# Swarovski ATS 65



## BigT (Mar 11, 2011)

So I am considering selling my ATS 65. Perfect shape. I have the 25-50W HD eyepiece on it, and also have the 20-60 eyepiece. 

Anyone looking for a scope like this? I am likely getting into a different scope. 

I know the ATS 65 with this eyepiece goes for north of $2500 with taxes. Again it's in perfect shape and has the two eyepieces. 

If you are interested in this, let me know by PM, and give me an offer. I know it's not worth the new cost, but it's in mint condition. I do have a neoprene sleeve on it. I am not looking to trade it for anything. Will need the cash for the other scope. 

Thanks!


----------



## BigT (Mar 11, 2011)

I've decided to sell the scope as I am going to go with this other scope I've picked up.
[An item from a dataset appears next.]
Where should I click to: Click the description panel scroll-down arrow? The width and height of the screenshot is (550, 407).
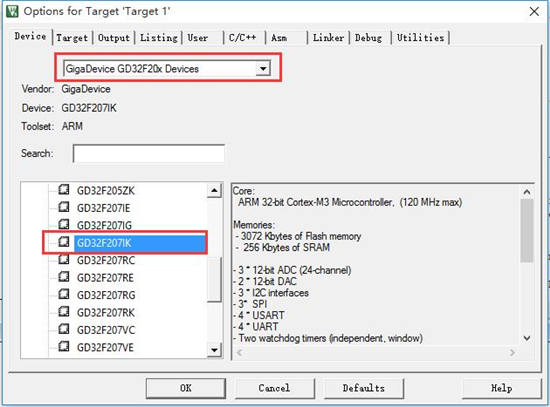[527, 338]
I will be listing this scope on KSL for 2200. If anyone on here is interested in it, I will let it go for 2100 to them. I realize they are going for about 1900 or so on KSL at the moment. 

ATS 65 HD
25-50W Eyepiecen(best eyepiece for scope. $729 new)
20-60 Eyepiece
Protective cover (Not swaro brand)

See pics or screenshots below that were taken using my phone with the 25-50 eyepiece. This is the best eyepiece for the Swaro ATS or STS for digiscoping. I will let the scope with the 20-60 eyepiece go for 1800 (without the 25-50) for anyone interested. However if you want both eyepieces, it's 2100. Pretty good price in my opinion.


----------



## BigT (Mar 11, 2011)

All sold


----------